== Task data ==
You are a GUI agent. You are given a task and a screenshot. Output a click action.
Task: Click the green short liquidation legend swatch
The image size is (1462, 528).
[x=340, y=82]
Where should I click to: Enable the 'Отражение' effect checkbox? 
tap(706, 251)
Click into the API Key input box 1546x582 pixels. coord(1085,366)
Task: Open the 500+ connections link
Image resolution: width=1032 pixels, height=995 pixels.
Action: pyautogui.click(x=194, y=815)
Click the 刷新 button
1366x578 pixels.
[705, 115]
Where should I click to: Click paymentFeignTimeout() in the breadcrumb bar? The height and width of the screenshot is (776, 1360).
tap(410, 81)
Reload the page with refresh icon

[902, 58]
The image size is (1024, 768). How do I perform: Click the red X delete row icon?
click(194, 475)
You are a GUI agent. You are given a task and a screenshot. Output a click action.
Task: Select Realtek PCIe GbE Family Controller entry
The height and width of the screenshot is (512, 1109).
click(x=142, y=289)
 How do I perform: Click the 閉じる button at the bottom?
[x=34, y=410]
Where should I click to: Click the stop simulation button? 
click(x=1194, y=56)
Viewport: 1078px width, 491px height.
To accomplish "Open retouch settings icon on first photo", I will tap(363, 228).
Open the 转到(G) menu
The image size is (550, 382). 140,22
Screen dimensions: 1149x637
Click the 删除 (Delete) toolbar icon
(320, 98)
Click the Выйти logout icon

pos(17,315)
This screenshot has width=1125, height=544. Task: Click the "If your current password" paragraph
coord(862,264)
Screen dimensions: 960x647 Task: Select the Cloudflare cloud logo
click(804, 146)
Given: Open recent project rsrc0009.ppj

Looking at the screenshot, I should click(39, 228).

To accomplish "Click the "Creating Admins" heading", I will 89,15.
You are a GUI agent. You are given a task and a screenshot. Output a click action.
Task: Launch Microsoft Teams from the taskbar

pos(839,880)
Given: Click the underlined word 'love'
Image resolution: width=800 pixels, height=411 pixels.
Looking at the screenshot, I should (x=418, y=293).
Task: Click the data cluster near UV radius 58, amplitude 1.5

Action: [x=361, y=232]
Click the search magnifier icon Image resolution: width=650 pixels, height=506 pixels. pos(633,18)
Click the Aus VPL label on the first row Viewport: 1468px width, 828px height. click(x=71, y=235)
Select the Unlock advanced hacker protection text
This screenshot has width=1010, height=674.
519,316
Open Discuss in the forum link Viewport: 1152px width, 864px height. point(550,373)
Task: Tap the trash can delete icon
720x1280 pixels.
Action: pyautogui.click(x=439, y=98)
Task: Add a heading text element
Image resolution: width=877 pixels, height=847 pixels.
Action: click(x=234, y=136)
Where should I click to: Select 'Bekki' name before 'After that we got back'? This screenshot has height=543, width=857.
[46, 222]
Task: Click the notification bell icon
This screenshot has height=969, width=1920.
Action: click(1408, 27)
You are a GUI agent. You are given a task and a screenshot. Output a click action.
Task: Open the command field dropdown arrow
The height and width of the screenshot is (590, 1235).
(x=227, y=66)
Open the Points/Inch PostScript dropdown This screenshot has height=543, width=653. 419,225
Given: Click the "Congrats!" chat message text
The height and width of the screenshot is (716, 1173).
===
Prompt: Pull every line containing "heading" from the data.

Result of this exercise:
To accomplish "Click the "Creating Admins" heading", I will 89,15.
Task: Add a heading text element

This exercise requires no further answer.